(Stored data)

━━━━

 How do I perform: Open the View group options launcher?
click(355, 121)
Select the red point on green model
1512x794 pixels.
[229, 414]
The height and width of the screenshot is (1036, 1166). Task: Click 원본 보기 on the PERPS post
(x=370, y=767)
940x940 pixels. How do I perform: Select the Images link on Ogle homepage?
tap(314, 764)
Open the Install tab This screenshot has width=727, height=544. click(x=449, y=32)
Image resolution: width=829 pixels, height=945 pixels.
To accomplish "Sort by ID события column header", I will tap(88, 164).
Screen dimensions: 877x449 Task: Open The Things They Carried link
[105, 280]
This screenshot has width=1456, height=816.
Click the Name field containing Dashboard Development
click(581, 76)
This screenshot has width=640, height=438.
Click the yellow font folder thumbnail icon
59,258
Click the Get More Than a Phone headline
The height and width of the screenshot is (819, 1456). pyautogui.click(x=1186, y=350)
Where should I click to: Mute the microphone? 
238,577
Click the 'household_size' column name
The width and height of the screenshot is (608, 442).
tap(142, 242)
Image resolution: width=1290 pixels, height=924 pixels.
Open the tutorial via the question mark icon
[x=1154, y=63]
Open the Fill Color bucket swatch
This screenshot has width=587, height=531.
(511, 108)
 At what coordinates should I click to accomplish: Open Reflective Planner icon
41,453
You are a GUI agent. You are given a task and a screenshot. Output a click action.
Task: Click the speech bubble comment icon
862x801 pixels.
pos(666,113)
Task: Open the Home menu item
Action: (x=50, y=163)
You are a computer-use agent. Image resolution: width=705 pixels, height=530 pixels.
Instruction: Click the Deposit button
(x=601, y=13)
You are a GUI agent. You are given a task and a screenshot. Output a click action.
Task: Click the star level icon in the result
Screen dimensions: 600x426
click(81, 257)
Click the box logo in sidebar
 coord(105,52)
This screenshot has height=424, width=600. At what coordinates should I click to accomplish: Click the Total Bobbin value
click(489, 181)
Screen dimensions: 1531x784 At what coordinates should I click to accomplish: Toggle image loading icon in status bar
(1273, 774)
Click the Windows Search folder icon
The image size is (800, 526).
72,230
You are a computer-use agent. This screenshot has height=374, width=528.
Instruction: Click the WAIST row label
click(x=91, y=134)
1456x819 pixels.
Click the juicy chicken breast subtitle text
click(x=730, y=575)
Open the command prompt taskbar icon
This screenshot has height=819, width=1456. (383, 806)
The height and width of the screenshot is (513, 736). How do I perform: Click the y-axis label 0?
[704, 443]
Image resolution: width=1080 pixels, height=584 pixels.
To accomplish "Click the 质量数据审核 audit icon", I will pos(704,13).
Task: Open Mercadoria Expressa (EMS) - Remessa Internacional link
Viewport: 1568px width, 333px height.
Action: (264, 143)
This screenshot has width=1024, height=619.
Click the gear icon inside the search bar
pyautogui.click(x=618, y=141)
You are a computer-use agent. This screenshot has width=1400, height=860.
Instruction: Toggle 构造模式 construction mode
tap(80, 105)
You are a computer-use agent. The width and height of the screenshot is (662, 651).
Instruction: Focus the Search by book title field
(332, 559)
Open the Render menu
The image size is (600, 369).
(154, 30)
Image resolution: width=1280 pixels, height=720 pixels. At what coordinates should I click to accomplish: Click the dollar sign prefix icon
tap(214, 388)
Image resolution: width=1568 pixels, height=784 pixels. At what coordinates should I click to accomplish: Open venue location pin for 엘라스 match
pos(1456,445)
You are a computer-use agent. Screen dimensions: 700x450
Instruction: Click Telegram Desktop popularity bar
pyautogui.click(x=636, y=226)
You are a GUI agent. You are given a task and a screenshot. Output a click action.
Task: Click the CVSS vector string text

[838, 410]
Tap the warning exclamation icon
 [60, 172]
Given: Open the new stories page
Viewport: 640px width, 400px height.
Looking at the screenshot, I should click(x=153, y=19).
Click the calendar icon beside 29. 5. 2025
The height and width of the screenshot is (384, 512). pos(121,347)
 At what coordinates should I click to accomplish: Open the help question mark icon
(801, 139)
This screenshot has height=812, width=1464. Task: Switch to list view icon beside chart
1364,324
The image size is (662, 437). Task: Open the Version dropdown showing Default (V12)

━━━━

— PROMPT —
If a line in the records above contains "will", copy that line.

— RESULT OF THIS TASK —
To accomplish "Sort by ID события column header", I will tap(88, 164).
To accomplish "Click the 质量数据审核 audit icon", I will pos(704,13).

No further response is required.